Task description:
Below are some entries. Repeat exactly the lines from the one with "Where should I" through the one with "automatic appearance switching", and only those.

Segment Start: Provided data

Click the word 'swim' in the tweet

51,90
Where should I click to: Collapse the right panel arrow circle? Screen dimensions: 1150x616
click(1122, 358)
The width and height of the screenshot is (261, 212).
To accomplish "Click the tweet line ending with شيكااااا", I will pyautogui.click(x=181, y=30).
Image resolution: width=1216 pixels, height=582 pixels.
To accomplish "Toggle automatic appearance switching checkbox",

Segment End: Provided data
Segment Start: Provided data

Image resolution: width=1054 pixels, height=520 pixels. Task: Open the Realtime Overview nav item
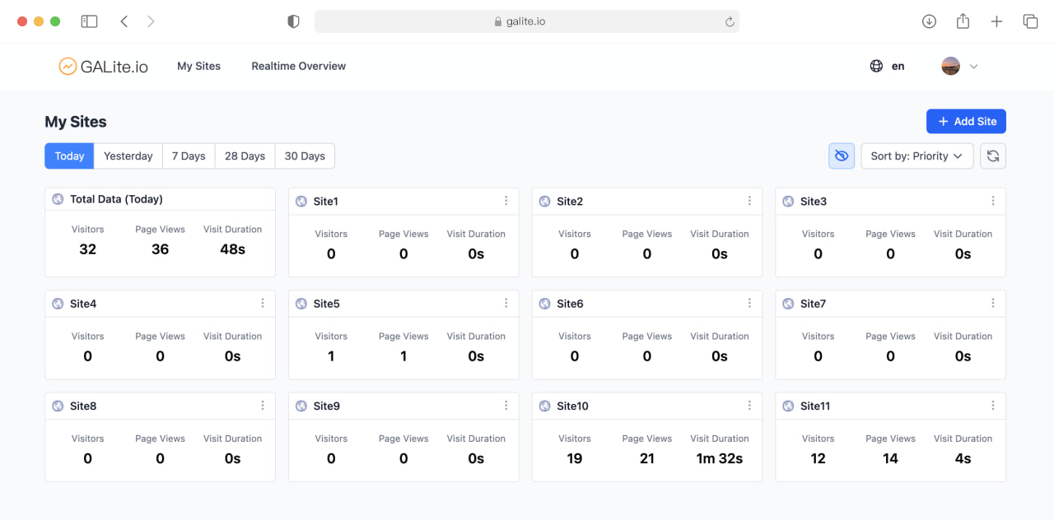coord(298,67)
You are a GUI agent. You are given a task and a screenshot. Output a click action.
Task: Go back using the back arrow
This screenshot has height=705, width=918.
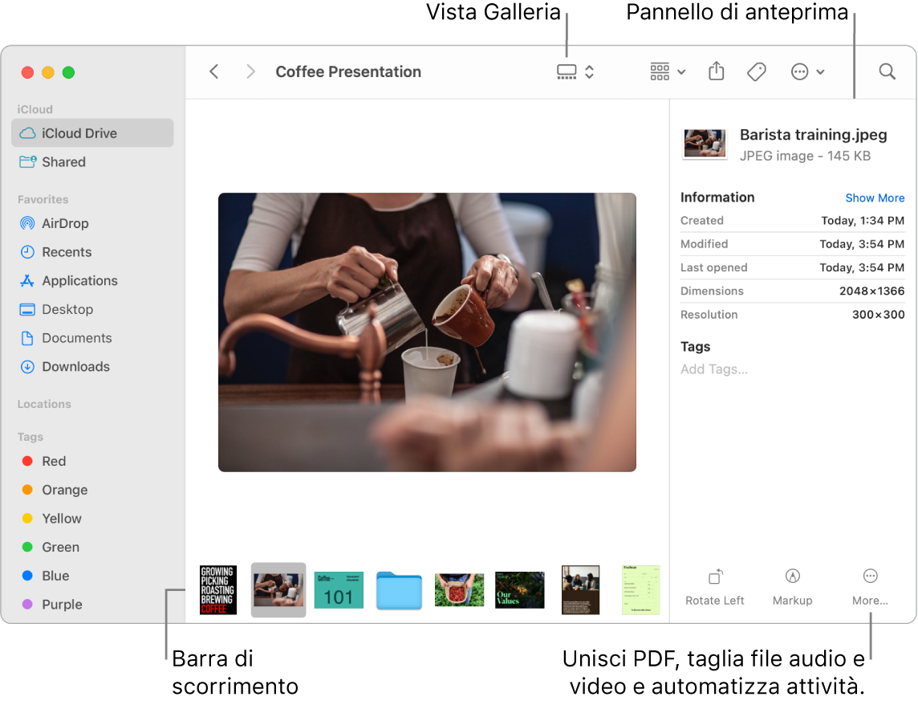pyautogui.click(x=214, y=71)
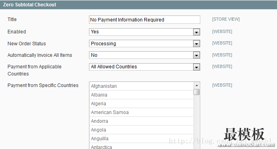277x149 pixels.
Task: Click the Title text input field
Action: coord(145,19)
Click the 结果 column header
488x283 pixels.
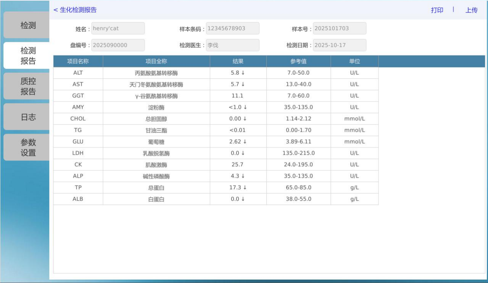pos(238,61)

Segment End: Provided data

Solution to this task:
Where should I click to: Collapse the right panel arrow circle? Screen dimensions: 1150x616
click(1122, 358)
The width and height of the screenshot is (261, 212).
To accomplish "Click the tweet line ending with شيكااااا", I will pyautogui.click(x=181, y=30).
Image resolution: width=1216 pixels, height=582 pixels.
To accomplish "Toggle automatic appearance switching checkbox",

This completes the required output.